(Entries taken from a collection)
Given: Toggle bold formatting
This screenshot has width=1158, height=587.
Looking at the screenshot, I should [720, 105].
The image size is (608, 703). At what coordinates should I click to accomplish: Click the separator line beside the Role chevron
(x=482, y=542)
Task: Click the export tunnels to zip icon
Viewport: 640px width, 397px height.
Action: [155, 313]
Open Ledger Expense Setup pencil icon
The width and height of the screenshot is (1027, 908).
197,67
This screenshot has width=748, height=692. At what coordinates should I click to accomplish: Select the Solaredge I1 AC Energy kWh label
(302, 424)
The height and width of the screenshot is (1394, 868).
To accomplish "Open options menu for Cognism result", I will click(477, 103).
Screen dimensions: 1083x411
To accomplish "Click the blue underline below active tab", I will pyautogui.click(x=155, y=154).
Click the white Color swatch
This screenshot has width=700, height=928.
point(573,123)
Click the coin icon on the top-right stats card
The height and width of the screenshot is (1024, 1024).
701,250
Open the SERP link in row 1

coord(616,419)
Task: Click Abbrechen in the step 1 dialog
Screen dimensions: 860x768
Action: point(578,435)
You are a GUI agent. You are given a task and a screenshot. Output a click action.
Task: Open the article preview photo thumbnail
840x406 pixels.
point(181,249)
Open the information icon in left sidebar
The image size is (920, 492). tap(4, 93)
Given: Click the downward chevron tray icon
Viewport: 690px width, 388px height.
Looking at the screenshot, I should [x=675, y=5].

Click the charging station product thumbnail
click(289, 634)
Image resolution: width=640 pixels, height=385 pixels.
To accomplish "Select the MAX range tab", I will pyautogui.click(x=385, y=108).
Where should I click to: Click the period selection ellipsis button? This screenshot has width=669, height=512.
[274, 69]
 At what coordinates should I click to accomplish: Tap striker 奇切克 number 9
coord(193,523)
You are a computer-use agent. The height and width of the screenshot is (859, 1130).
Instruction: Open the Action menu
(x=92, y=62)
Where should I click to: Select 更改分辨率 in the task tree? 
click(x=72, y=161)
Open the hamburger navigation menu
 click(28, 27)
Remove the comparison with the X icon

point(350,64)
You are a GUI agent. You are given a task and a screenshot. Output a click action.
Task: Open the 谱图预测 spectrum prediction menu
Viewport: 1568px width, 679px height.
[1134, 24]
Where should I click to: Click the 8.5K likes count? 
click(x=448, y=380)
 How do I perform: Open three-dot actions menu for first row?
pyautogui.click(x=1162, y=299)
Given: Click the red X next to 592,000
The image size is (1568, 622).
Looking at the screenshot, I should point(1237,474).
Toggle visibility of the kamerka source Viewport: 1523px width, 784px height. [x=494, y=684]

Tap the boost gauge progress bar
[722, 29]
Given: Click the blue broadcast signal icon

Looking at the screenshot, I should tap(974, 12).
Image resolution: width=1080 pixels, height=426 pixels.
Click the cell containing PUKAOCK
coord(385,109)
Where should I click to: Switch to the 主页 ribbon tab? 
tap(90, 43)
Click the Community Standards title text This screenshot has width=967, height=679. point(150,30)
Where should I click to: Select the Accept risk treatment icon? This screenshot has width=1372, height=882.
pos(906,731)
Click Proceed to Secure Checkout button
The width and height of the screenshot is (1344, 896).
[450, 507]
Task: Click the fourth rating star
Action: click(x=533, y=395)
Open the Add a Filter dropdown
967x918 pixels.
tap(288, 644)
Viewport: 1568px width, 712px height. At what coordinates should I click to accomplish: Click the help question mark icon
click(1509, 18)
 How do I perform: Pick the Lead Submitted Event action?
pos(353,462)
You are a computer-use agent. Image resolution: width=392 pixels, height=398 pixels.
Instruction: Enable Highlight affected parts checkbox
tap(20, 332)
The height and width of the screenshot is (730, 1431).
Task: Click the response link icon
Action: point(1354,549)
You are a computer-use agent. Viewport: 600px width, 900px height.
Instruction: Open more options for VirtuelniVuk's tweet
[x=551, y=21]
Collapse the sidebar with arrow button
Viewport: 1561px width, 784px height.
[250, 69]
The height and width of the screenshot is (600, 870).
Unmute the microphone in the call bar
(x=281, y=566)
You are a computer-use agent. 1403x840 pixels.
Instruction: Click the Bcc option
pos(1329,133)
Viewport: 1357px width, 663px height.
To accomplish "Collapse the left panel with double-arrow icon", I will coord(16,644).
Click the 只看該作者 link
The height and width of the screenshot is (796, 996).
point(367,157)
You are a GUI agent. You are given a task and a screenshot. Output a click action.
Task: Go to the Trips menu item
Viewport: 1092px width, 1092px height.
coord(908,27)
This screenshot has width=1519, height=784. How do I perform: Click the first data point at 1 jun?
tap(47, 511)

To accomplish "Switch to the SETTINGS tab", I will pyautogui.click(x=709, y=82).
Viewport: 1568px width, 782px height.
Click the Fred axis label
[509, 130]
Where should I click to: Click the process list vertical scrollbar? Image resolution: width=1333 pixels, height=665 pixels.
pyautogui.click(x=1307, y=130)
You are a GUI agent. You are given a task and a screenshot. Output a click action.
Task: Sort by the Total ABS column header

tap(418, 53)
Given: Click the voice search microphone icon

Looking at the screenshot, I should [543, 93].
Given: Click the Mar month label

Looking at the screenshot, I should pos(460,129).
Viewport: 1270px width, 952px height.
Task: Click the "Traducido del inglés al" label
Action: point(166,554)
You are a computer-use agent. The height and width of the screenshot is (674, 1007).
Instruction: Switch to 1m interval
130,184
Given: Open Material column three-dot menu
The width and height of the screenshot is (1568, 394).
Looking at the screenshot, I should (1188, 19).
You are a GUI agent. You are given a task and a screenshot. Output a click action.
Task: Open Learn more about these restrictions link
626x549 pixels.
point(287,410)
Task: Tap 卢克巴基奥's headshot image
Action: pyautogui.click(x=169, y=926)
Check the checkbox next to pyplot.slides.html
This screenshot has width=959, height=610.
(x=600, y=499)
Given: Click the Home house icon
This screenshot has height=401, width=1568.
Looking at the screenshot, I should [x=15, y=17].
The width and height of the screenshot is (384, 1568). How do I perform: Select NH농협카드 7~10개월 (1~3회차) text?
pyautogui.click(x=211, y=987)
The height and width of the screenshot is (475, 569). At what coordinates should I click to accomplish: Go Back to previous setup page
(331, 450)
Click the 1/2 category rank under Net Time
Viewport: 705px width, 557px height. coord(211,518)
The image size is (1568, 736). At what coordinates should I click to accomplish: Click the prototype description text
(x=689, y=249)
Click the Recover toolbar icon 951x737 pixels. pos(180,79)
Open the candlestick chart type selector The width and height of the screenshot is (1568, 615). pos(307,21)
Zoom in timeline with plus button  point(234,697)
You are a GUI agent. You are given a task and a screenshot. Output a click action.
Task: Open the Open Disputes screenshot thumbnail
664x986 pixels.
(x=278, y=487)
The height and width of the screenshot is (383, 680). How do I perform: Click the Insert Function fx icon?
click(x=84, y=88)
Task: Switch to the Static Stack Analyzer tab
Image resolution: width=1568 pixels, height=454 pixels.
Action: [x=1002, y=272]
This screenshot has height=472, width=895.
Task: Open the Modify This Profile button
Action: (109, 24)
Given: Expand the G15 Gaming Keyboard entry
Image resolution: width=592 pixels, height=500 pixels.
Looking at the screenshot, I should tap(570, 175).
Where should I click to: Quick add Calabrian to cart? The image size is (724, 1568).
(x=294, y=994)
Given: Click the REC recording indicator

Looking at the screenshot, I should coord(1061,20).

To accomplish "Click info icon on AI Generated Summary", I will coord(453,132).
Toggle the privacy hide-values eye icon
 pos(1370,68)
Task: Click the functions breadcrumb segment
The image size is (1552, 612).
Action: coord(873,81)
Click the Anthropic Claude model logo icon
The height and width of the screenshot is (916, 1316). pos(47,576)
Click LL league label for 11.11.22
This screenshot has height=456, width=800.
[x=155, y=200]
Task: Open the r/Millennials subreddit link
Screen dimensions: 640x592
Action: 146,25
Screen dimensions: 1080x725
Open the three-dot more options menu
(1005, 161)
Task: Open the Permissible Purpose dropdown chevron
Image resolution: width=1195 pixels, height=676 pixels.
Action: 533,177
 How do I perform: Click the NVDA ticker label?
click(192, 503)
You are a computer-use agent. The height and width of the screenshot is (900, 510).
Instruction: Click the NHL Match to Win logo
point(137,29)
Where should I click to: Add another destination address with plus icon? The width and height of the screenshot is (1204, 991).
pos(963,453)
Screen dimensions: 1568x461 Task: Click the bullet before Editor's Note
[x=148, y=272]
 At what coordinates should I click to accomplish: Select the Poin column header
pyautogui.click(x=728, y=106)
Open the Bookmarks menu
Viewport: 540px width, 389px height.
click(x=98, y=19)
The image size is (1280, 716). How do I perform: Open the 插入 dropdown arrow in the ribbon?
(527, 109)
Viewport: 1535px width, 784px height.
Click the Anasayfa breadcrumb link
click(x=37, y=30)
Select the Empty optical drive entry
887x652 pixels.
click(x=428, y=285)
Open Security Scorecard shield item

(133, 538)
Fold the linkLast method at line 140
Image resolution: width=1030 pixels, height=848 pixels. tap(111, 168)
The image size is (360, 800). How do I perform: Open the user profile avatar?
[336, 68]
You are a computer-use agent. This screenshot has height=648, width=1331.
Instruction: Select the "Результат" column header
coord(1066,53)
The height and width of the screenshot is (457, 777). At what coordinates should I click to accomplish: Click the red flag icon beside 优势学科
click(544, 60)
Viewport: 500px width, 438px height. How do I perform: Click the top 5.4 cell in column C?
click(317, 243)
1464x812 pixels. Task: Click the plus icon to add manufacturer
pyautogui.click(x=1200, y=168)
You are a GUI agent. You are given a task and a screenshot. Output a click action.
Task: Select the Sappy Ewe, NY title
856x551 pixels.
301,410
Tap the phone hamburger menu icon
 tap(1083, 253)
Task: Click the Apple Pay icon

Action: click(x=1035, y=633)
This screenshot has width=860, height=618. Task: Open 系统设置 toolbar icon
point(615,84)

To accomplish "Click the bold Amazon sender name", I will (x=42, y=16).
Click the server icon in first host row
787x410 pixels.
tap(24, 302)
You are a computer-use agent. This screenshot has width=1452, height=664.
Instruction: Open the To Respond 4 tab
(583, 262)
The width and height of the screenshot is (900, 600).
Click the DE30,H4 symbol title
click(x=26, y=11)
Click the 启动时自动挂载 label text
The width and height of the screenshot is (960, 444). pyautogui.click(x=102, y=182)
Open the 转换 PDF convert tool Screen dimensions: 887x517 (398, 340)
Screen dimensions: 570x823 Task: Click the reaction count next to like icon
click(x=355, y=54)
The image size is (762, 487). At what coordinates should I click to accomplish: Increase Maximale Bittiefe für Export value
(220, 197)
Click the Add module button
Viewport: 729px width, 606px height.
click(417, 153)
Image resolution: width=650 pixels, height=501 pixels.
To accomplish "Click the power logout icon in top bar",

» Exercise brief: Taking the records above, retype every line from the one with "Click the Recover" down to the one with "Task: Switch to the Static Stack Analyzer tab", exactly and with nothing else.

» Your solution:
Click the Recover toolbar icon 951x737 pixels. pos(180,79)
Open the candlestick chart type selector The width and height of the screenshot is (1568, 615). pos(307,21)
Zoom in timeline with plus button  point(234,697)
You are a GUI agent. You are given a task and a screenshot. Output a click action.
Task: Open the Open Disputes screenshot thumbnail
664x986 pixels.
(x=278, y=487)
The height and width of the screenshot is (383, 680). How do I perform: Click the Insert Function fx icon?
click(x=84, y=88)
Task: Switch to the Static Stack Analyzer tab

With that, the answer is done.